Does this mean the FFG RPG might do the same thing for the ‘new’ Star Wars Universe, do you think? I mean obviously it won’t be quite the same, but it might be a good foundation.
Assuming it still ‘counts’ as canon, too.
“Does this mean the FFG RPG might do the same thing for the ‘new’ Star Wars Universe, do you think? I mean obviously it won’t be quite the same, but it might be a good foundation.”
I really, really doubt it. Disney owns Star Wars now and Disney is notoriously strict about what other people do with their intellectual property.
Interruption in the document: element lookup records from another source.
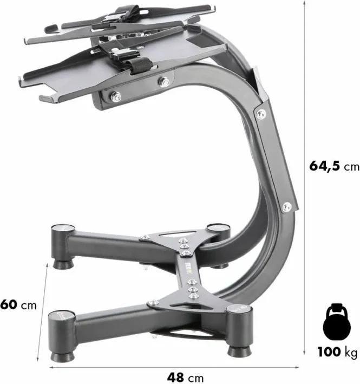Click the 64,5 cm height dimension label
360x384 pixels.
[334, 166]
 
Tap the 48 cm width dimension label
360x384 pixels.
[185, 377]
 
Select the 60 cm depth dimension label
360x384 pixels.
[18, 305]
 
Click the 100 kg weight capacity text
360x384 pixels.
[337, 353]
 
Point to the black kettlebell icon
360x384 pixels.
[337, 322]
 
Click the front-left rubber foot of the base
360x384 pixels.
[62, 356]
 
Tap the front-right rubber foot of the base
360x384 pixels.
[240, 352]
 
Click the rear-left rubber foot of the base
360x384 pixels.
[63, 264]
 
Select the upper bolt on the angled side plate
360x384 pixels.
[261, 114]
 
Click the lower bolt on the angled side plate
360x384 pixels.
[287, 207]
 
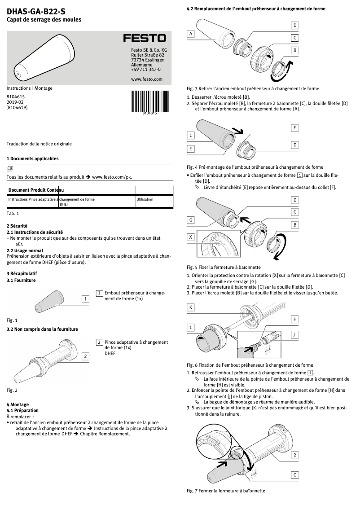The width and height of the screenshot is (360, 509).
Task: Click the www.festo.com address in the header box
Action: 146,79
FFG has the license to make games using Star Wars but in terms of “the FFG Star Wars games become the seed of a glorious new EU” then that’s hugely unlikely to happen.
Matt: That was actually George Lucas’s original idea behind Grievous; that he was a guy with slight Force-sensitivity who used cyborg parts to duplicate a Jedi’a power and skill after they rejected him. EU writers mostly ignored that concept, though.
The “Failed Jedi” character template was different from that, though.